La mobilitazione. Incrociano le braccia i lavoratori delle due compagnie in tutta Italia, ma a Bergamo la mobilitazione è stata cancellata.

Sabato scioperano Ryanair e Vueling, ma non a Orio al Serio

Dopo anni in cui pareva difficile organizzare una protesta fra gli addetti di questo settore altamente impermeabile alla sindacalizzazione, ora prosegue negli scali italiani la mobilitazione dei lavoratori delle compagnie aeree low cost.

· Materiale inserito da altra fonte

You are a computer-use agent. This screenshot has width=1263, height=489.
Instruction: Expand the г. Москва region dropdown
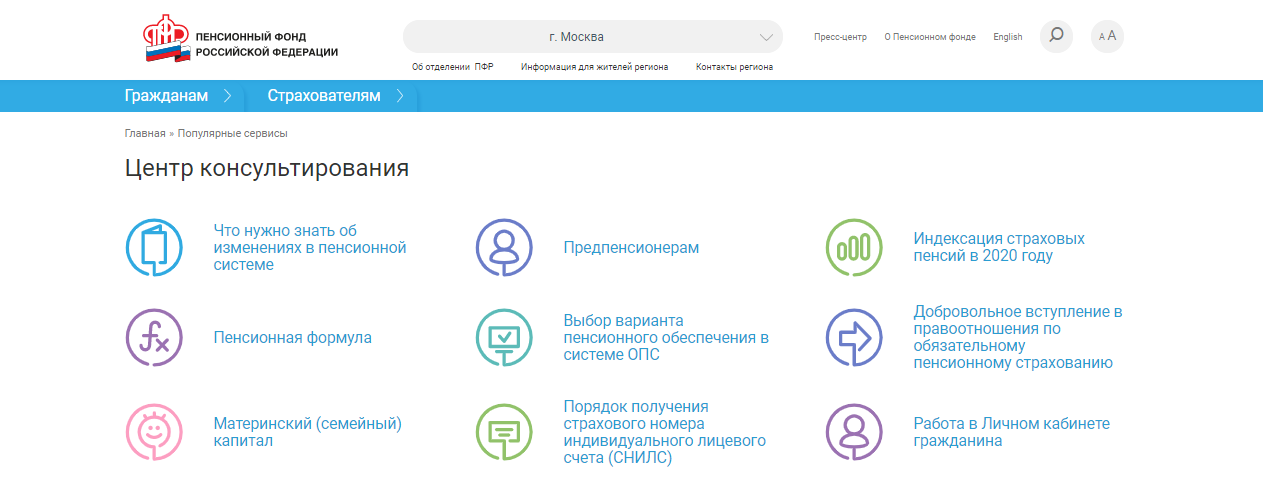pos(592,37)
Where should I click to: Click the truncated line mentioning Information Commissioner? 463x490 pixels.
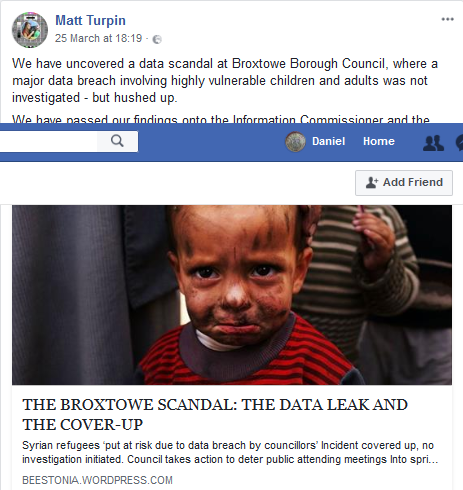221,119
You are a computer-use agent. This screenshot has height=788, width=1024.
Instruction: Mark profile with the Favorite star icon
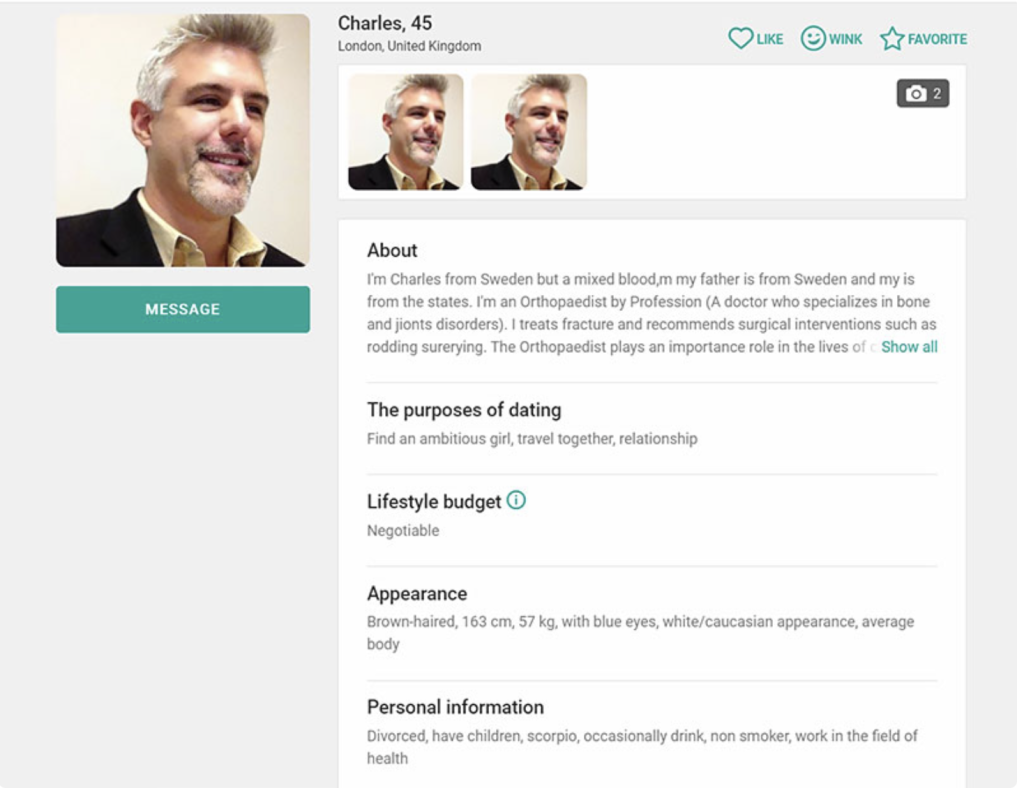891,39
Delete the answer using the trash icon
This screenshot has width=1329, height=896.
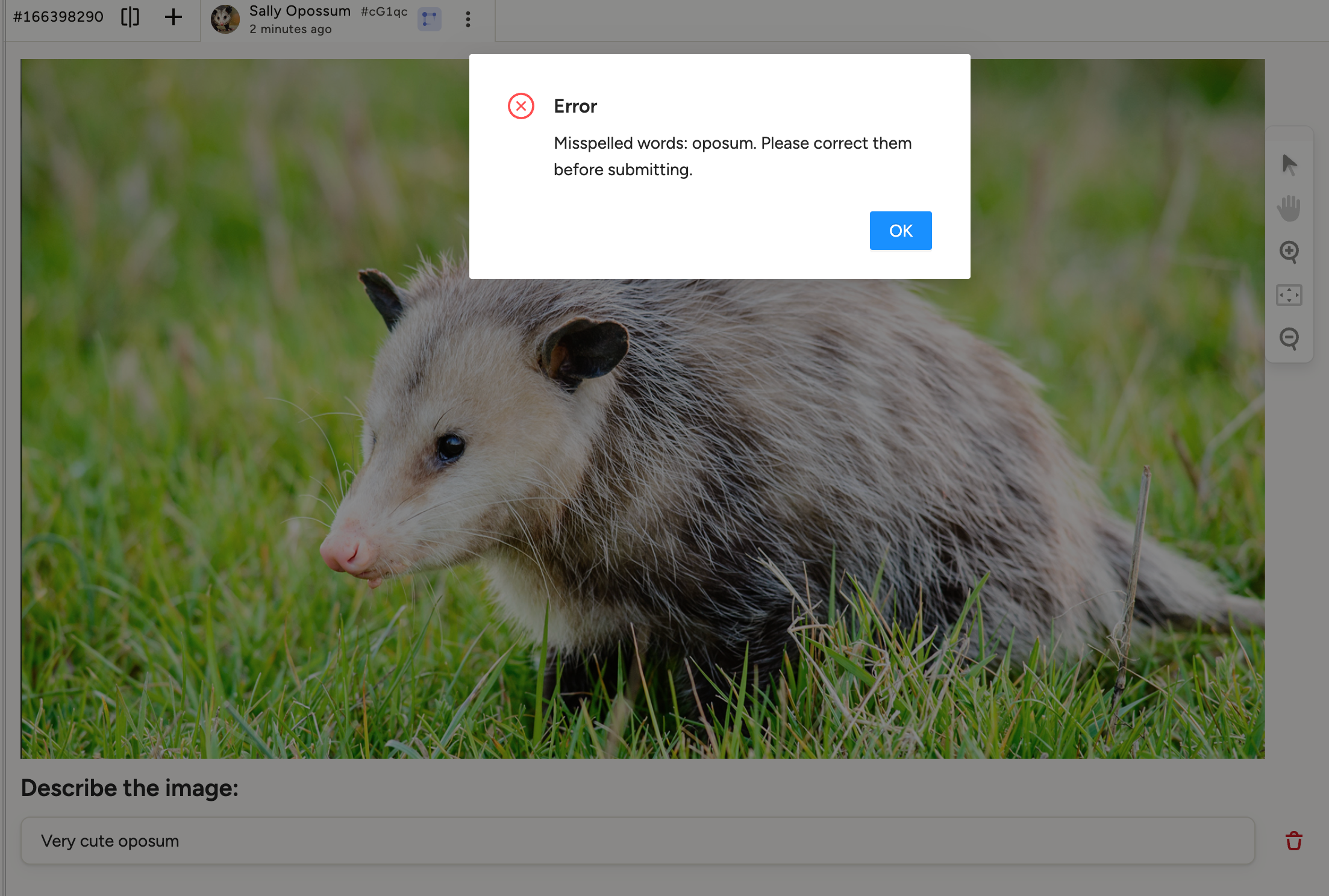point(1293,841)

Per sabato 1° ottobre, Filt-Cgil, Uiltrasporti e Ugl hanno indetto un nuovo sciopero che sarà rispettivamente di 24 ore per Ryanair e di 4 ore, dalle 13 alle 17, per Vueling.

Dalla mobilitazione, però, la Commissione di garanzia del settore ha escluso «tutti i collegamenti da e per l’aeroporto di Bergamo Orio al Serio». Il personale di questi voli dunque non potranno scioperare per la normativa sugli intervalli minimi tra successive proclamazioni (giovedì nello scalo orobico avevano scioperato i dipendenti di BIS, la principale società di handling).

Quella di sabato in Italia è la quarta agitazione in due mesi e mezzo, dopo le iniziative dell’8 e del 25 giugno, e del 17 luglio. «Non è ancora stato aperto un confronto sui reali nodi critici che affliggono il personale navigante di Ryanair e delle collegate Malta Air e CrewLink. I lavoratori italiani continuano a rivendicare contratti che garantiscano condizioni di lavoro dignitose e stipendi almeno in linea con i minimi salariali previsti dal Contratto nazionale del trasporto aereo del nostro Paese, che, come previsto dall’articolo 203 del decreto Rilancio, dovrebbero essere applicati a tutte le compagnie aeree che operano sul territorio nazionale” ha dichiarato oggi Marco Sala della Filt-Cgil di Bergamo.

La vertenza Ryanair ha visto, quest’estate, il flop dell’approvazione di un accordo separato firmato solo da Fit Cisl alla vigilia di Ferragosto.

In un referendum organizzato dalle altre sigle sindacali, l’89,8% degli assistenti di volo del Gruppo irlandese ha infatti bocciato quell’intesa separata, che non era stata firmata dalle altre sigle sindacali. Dopo l’accordo separato siglato sempre dalla Cisl nel 2018 e quella dello scorso anno che prolungava i tagli agli stipendi decisi per la pandemia (Contingency agreement), stavolta si è trattato di un rinnovo contrattuale riguardante gli assistenti di volo di Malta Air, che è parte del Gruppo Ryanair.

Filt-Cgil, Uiltrasporti e Ugl ad agosto avevano chiesto «una reale trattativa tra tutte le organizzazioni sindacali realmente rappresentative del personale navigante del Gruppo Ryanair». In caso contrario – avevano aggiunto - la mobilitazione sarebbe proseguita.

Lo sciopero di sabato riguarderà anche piloti e assistenti di volo di Vueling, compagnia del Gruppo Iag, che include British airways e Iberia. «Dopo un’estate in cui il personale navigante della compagnia, dimostrando grande impegno, ha volato al limite delle ore consentite dalla normativa, i lavoratori della low cost spagnola hanno appreso dell’apertura da parte di Vueling di una procedura che prevede 17 esuberi fra i circa 120 assistenti di volo assunti nella base di Roma Fiumicino» hanno riferito i rappresentanti delle sigle sindacali nazionali.